For Defamation, Blogger and Journalist Are the Same

A blogger has the same First Amendment rights as a traditional journalist and to prove defamation for a post, a plaintiff must show some degree of negligence by the blogger, the Ninth Circuit found.

The case involved one of several blog posts by Crystal Cox.  That post accused the plaintiffs, who were trustees in a bankruptcy matter, of fraud, corruption, money-laundering, and other illegal activities.  The trial court had found that all but one of the defendant’s blog posts were constitutionally protected opinions “because they employed figurative and hyperbolic language and could not be proved true or false.”  As to the remaining post, the trial court ruled that the plaintiffs were not required to show that Cox acted with some degree of fault, either negligence or actual malice, as would be required of a media defendant under the First Amendment.

On appeal, Cox argued that she should be entitled to First Amendment protections, including the requirement that plaintiffs show she acted with negligence in order to establish liability.
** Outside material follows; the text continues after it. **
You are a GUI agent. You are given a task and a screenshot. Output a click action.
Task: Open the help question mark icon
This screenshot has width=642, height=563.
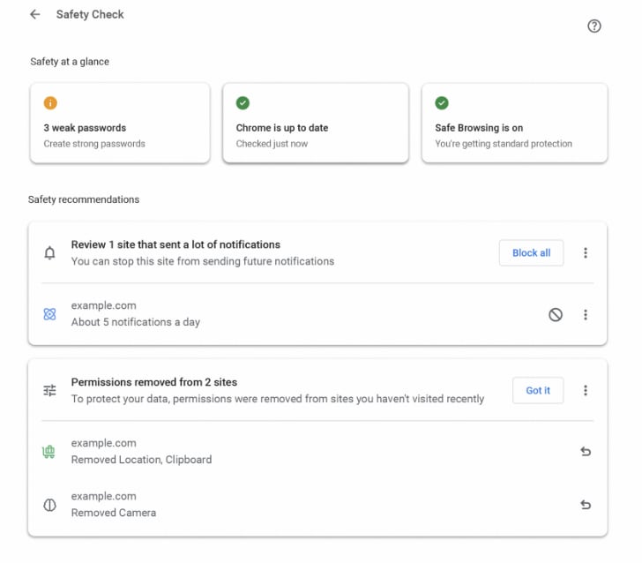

The opinion, which noted that the Ninth Circuit had never previously addressed the question of whether First Amendment protections apply to bloggers, concluded that the First Amendment did extend to bloggers.

“The protections of the First Amendment do not turn on whether the defendant was a trained journalist, formally affiliated with traditional news entities, engaged in conflict-of-interest disclosure, went beyond just assembling others’ writings, or tried to get both sides of a story,” the opinion stated.  “In defamation cases, the public-figure status of a plaintiff and the public importance of the statement at issue—not the identity of the speaker—provide the First Amendment touchstones.”

The appellate court remanded the case for a new trial, requiring plaintiffs to prove that Cox acted either negligently or with malice in making the posting.

The appellate court agreed with the trial court that the other posts were merely opinions and not defamatory because they were posted on “obsidianfinancesucks.com,” were almost stream-of-consciousness statements that read more like a diary, used extreme language, and were not sufficiently factual to be proven true or false.  The appellate court noted that the defendant “apparently has a history of making similar allegations and seeking payoffs in exchange for retraction.”

Obsidian Finance Group LLC et al v Crystal Cox, Ninth Cir. No. 12-35238, issued January 17, 2014.